┌────────

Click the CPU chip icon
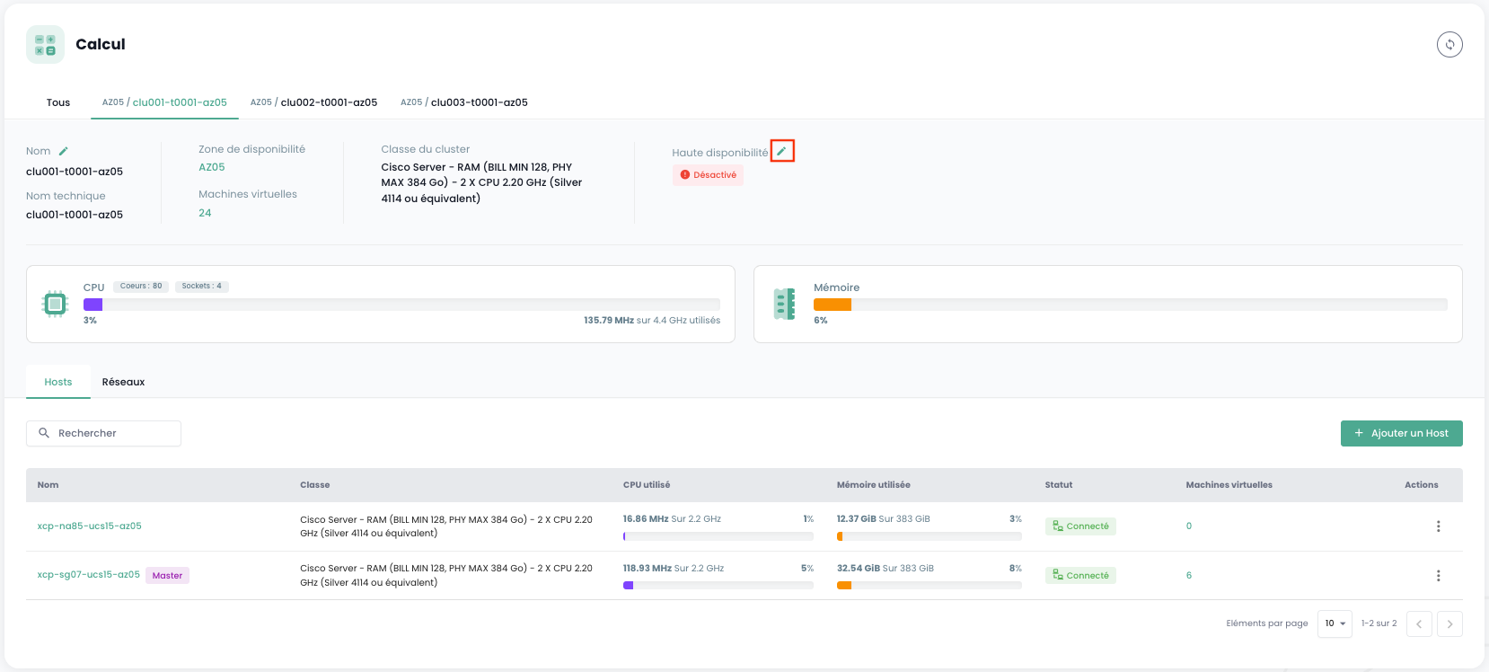(56, 305)
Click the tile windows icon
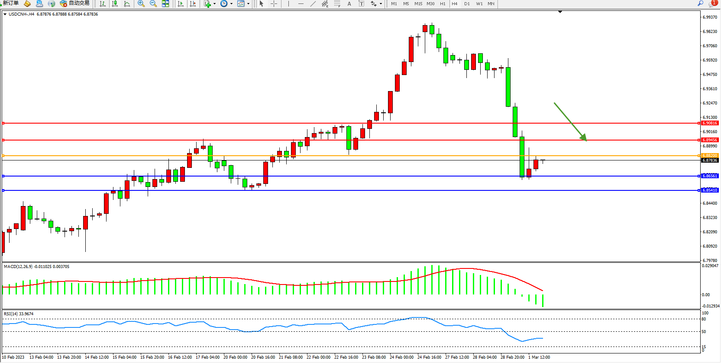The width and height of the screenshot is (721, 363). click(165, 4)
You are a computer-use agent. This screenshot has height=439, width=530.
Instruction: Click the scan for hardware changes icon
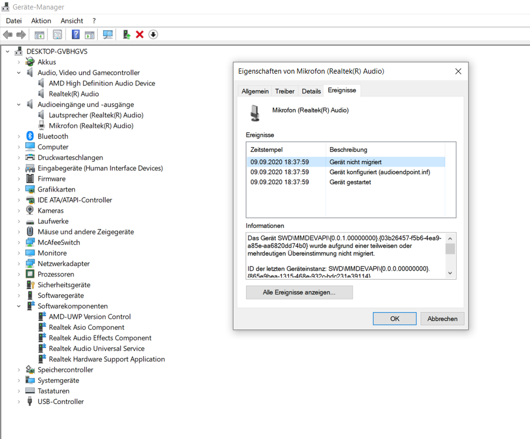108,35
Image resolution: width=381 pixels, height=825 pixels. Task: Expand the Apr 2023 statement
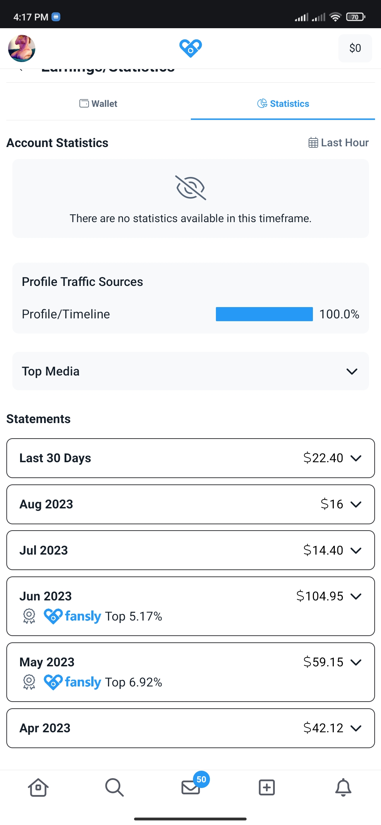(x=191, y=728)
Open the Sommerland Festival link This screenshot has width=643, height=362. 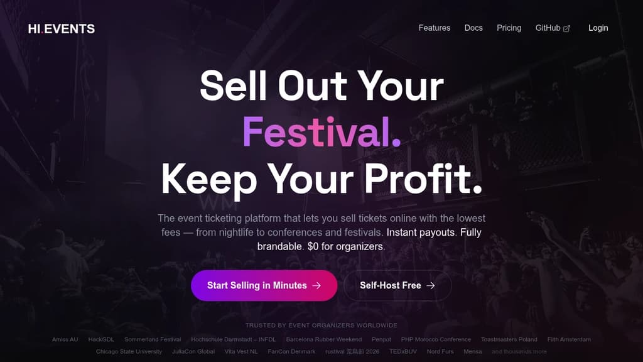pos(152,339)
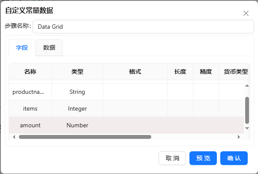
Task: Focus the 步骤名称 input field
Action: click(143, 27)
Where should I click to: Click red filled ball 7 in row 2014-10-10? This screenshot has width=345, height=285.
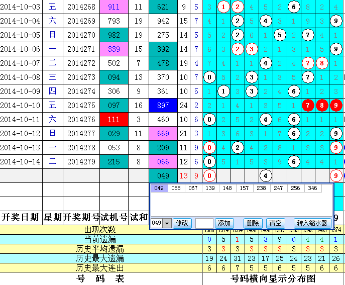click(308, 106)
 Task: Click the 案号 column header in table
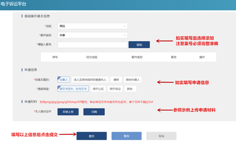coord(174,57)
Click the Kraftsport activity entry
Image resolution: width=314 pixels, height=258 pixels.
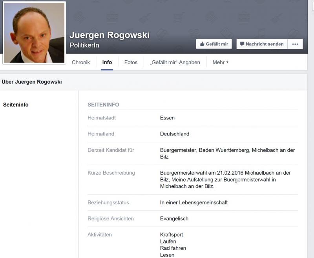click(172, 235)
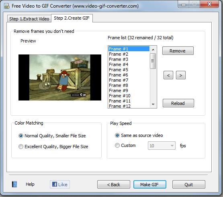This screenshot has height=197, width=223.
Task: Click the video preview image
Action: click(60, 78)
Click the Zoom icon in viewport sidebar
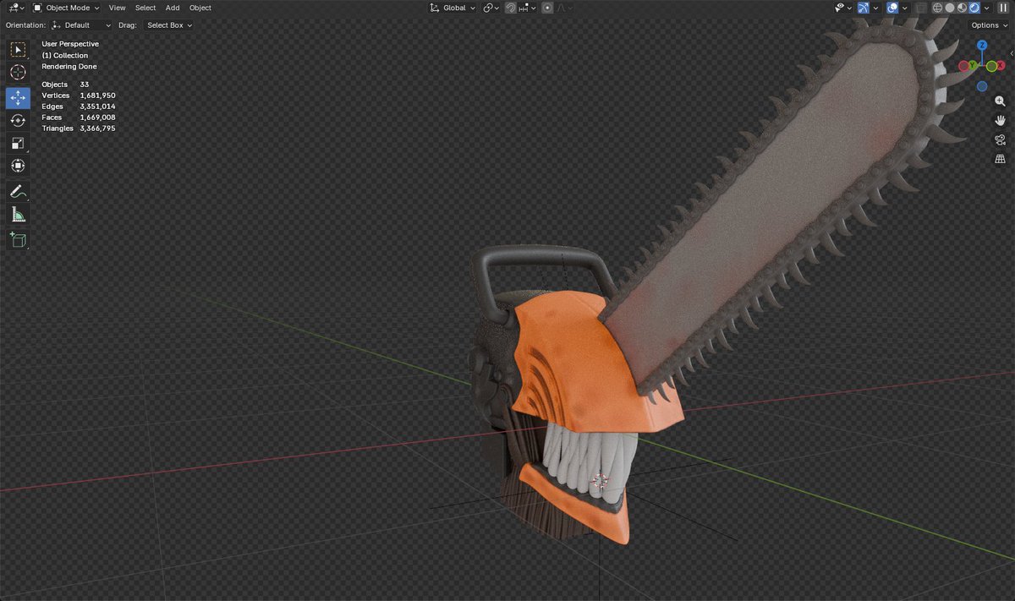 (1000, 101)
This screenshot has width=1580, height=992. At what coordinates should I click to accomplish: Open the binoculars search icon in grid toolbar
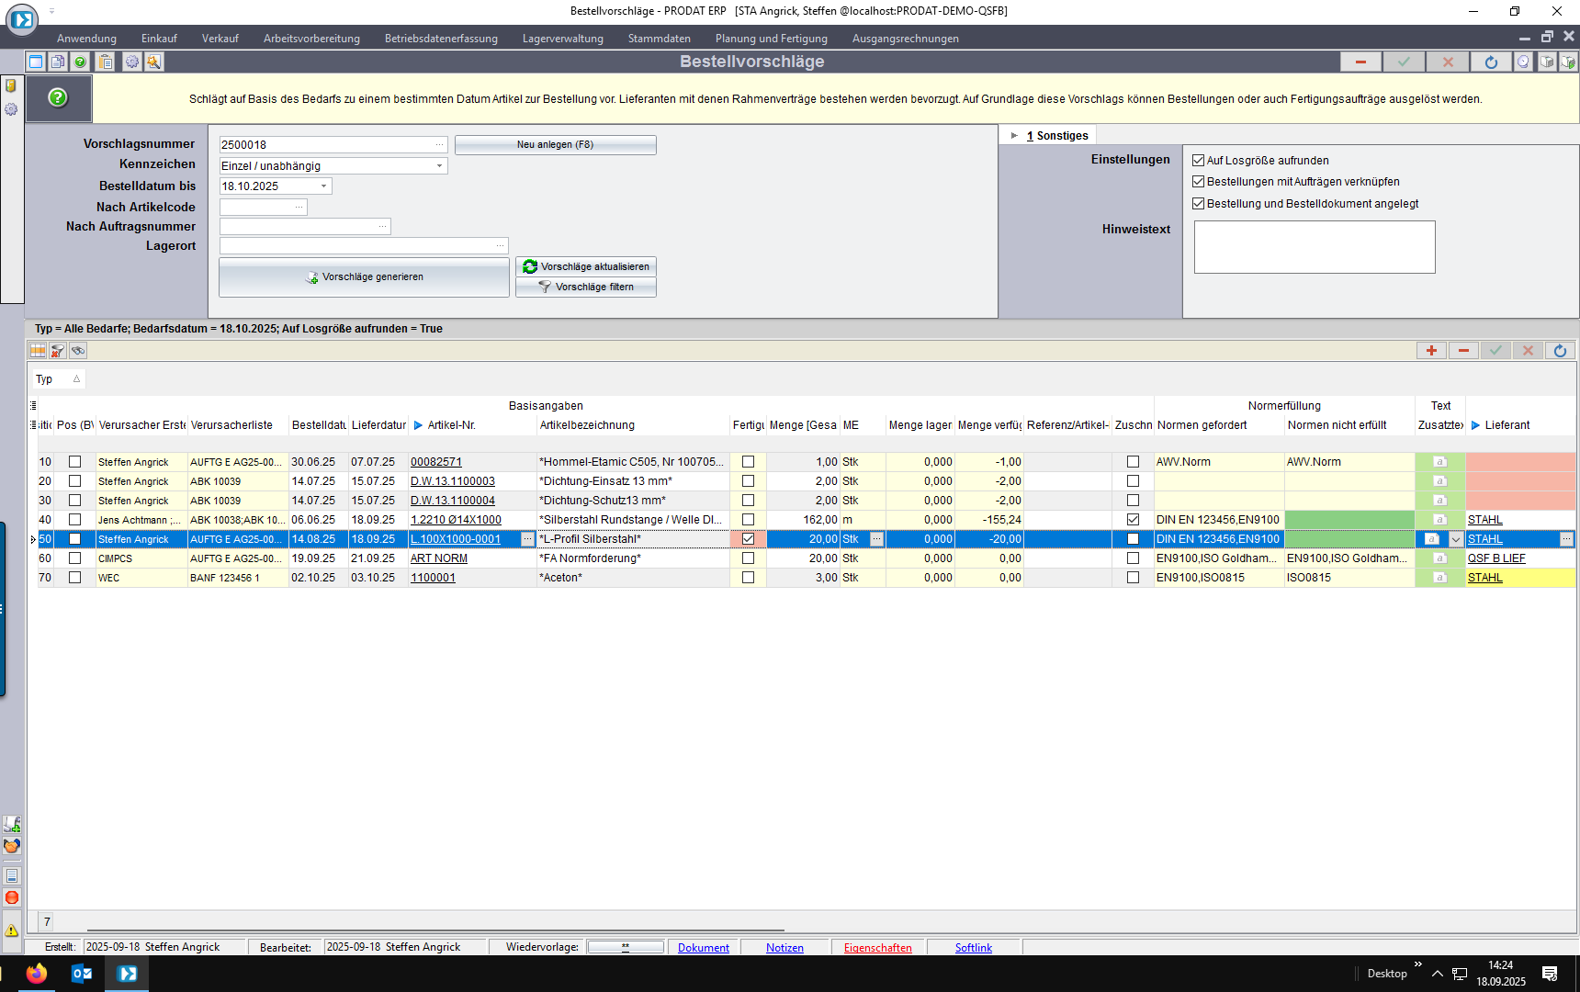(78, 351)
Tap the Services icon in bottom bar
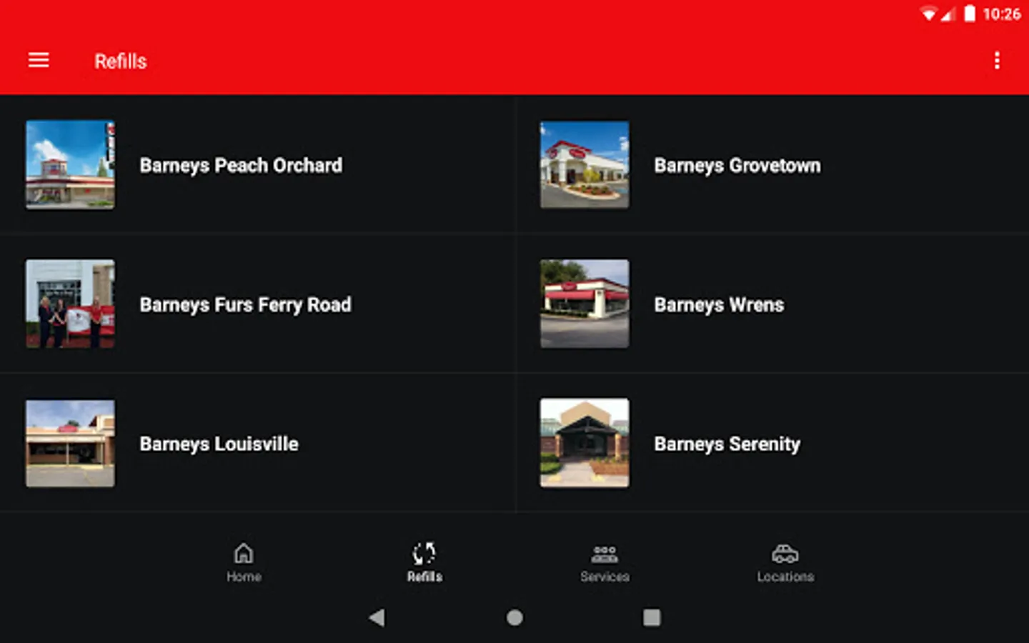This screenshot has height=643, width=1029. (x=605, y=554)
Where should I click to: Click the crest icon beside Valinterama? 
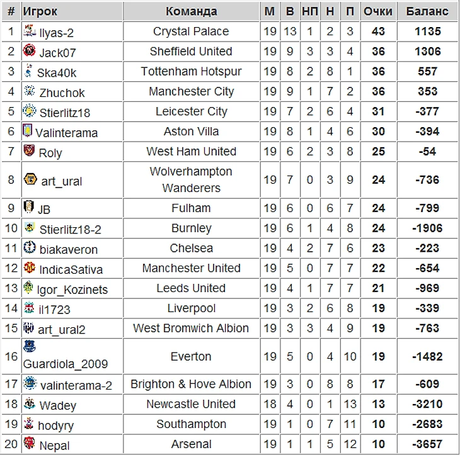pyautogui.click(x=28, y=132)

└────────

YOUR TASK: Copy exactly the lines running from the line with "Where should I click to: Click the" to the final line of the listing, keeping both ends and dropping any picture.

EXERCISE OUTPUT:
Where should I click to: Click the crest icon beside Valinterama? 
pyautogui.click(x=28, y=132)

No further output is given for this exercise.